Rispetto al primo Forum Mondiale tenutosi un anno fa, il movimento è certamente cambiato. Quali le sembrano
le principali modificazioni intervenute in quest'anno?
Beh questo è difficile a dirsi. (Innanzi tutto non c'ero l'anno
scorso a Porto Alegre e non posso vedere le differenze.) È difficile
a dirsi perché si tratta di un movimento pieno di contraddizioni,
ognuno ha degli obiettivi diversi. A Porto Alegre, l'avrete visto dalle
foto, c'erano giovani brasiliani che sfilavano con la falce e martello,
c'erano perfino le t-shirt con la faccia di Stalin, dunque non si era
tutti sulla stessa lunghezza d'onda.
Quel che conta è che si sarebbe potuto pensare -e alcuni l'hanno
pensato, soprattutto in Italia- che gli avvenimenti dell'11 settembre
avrebbero inflitto un duro colpo al movimento di contestazione, invece
è successo esattamente il contrario. È molto importante
che il movimento di contestazione delle organizzazioni finanziarie internazionali,
della mondializzazione finanziaria, della mondializzazione economica,
dell'egemonia americana e di questa specie di nuovo ordine mondiale
militare-finanziario, sia sempre presente, più forte che mai,
che non abbia abbassato la testa di fronte alle intimidazioni degli
Stati Uniti, delle potenze, dei nuovi padroni del mondo e di questo
piccolo padrone locale che è Berlusconi. Gli Italiani a Porto
Alegre infatti erano molto numerosi: circa millesettecento.
Frasi importanti
· La crescita è il problema e il
rimedio è di cambiare completamente il sistema di funzionamento.
· Non si deve agire al posto degli africani, ma bisogna lasciare
loro la possibilità di agire senza essere oppressi.
· Il sistema deve effettivamente vivere domani per sopravvivere
oggi.
· La globalizzazione è il nuovo nome della politica egemonica
americana
· Bisogna organizzare la democrazia delle culture
· È necessario un mondo diverso, un mondo plurale, con
un pensiero ugualmente plurale.
· Il Forum Sociale di Porto Alegre altro non è che un
"Forum Sociale Mondiale Occidentale". SERGE LATOUCHE Si definisce "economista
eterodosso". Docente all'Università di Paris Sud.

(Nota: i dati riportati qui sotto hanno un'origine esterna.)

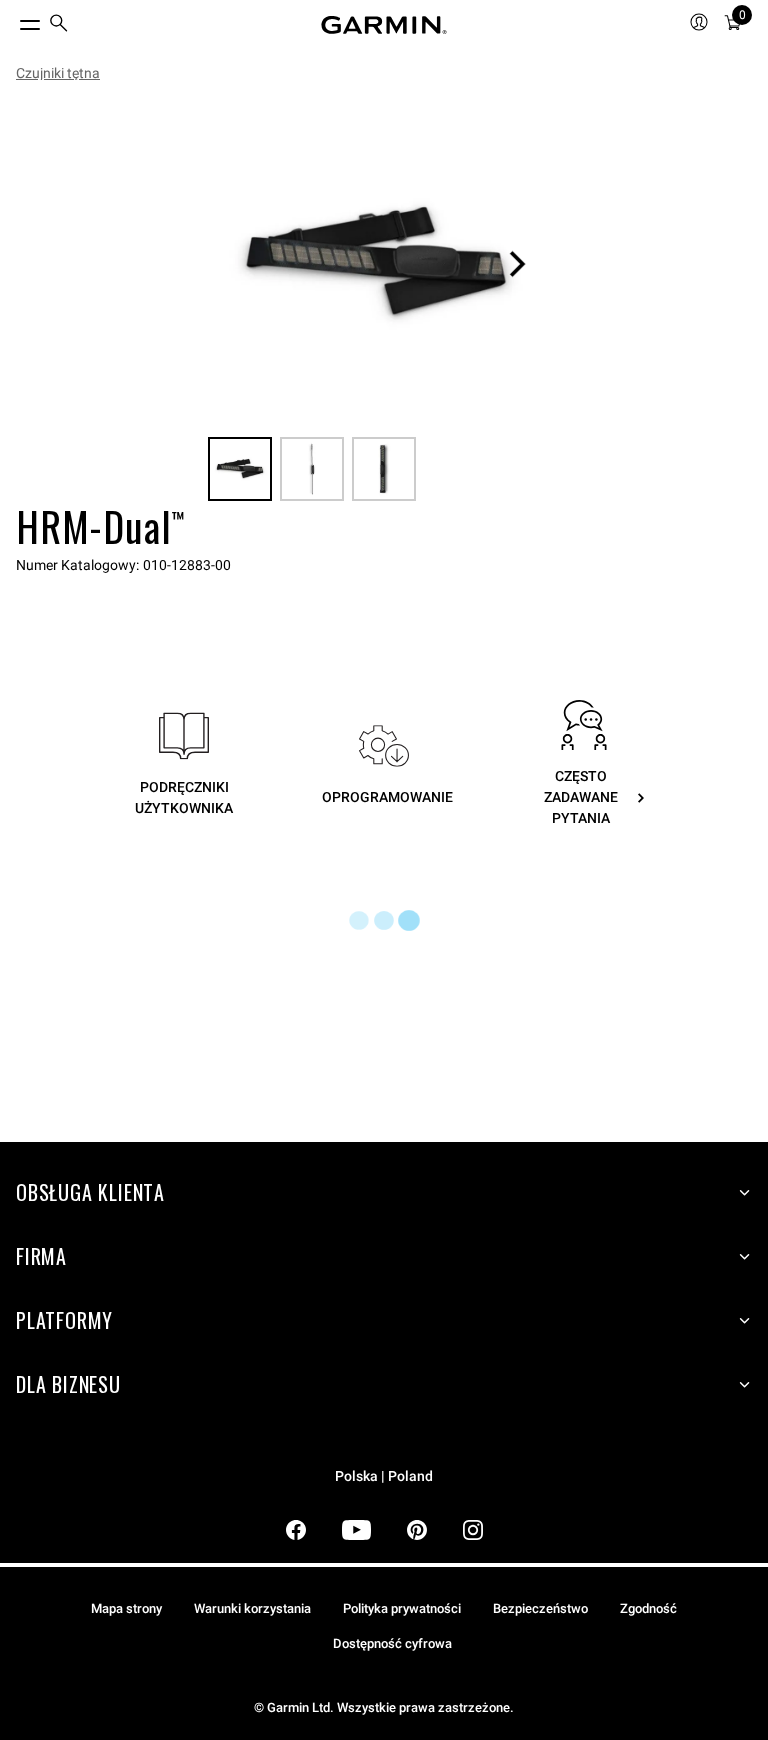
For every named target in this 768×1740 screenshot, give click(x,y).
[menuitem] (59, 25)
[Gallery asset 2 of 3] (312, 469)
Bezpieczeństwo (540, 1608)
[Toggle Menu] (12, 20)
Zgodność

Nome di spicco tra i pensatori critici della civilizzazione occidentale.
Esponente del MAUSS (Movimento AntiUtilitarista nelle Scienze Sociali).
È da molti considerato uno dei "Guru"
del movimento di contestazione dell'attuale globalizzazione.
Suoi libri tradotti in italiano sono, tra gli altri: "L'occidentalizzazione
del mondo" (Boringhieri, 1992), "Il
pianeta dei naufraghi" (Boringhieri, 1993),
"La megamacchina" (Boringhieri, 1995),
"L'altra Africa" (Boringhieri, 1997), "Il
mondo ridotto a mercato" (Ed. Lavoro, 1998). "L'invenzione
dell'economia" (Arianna Editrice, 1999), di prossima uscita
"La sfida della giustizia infinita".